* [DIRECTIONS] Pictures excluded, copy word for word the lines from the one holding "Click the vertical scrollbar thumb" through the last line below.

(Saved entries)
^^^^^^^^

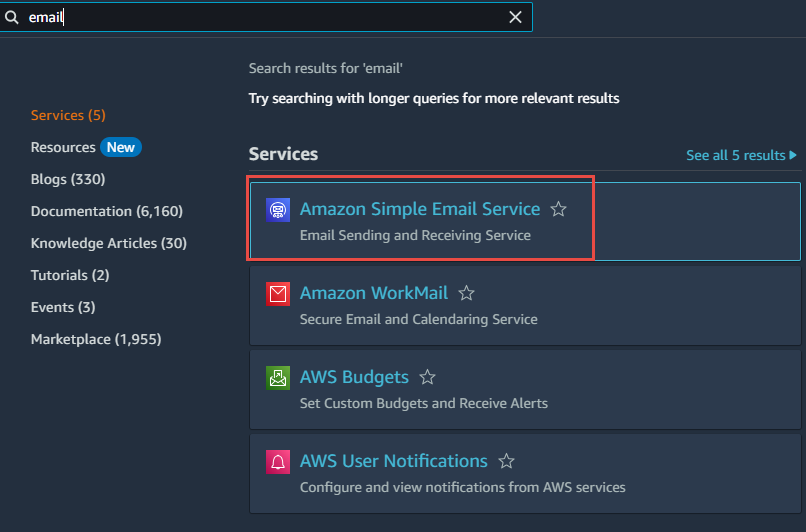The width and height of the screenshot is (806, 532).
Task: Star AWS Budgets as a favorite
Action: click(x=427, y=377)
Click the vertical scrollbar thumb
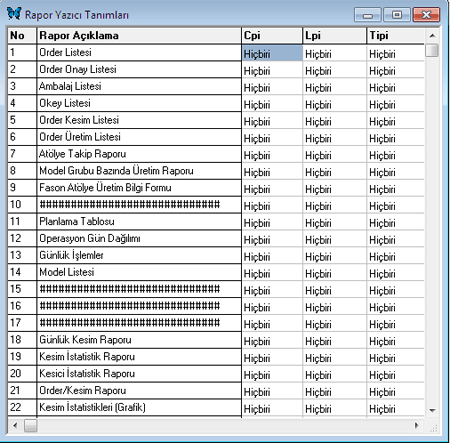The height and width of the screenshot is (443, 450). 432,50
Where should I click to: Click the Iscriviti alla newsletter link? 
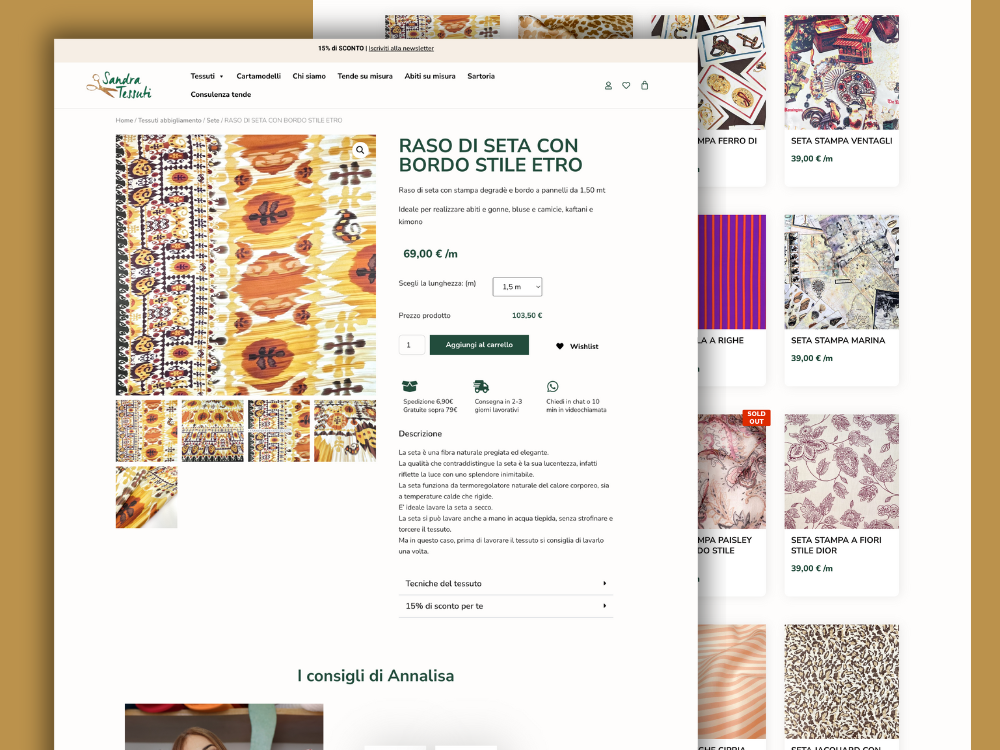401,48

^^^^^^^^

* [THE ANSWER]
Click the vertical scrollbar thumb
The height and width of the screenshot is (443, 450). 432,50
Where should I click to: Click the Iscriviti alla newsletter link? 
401,48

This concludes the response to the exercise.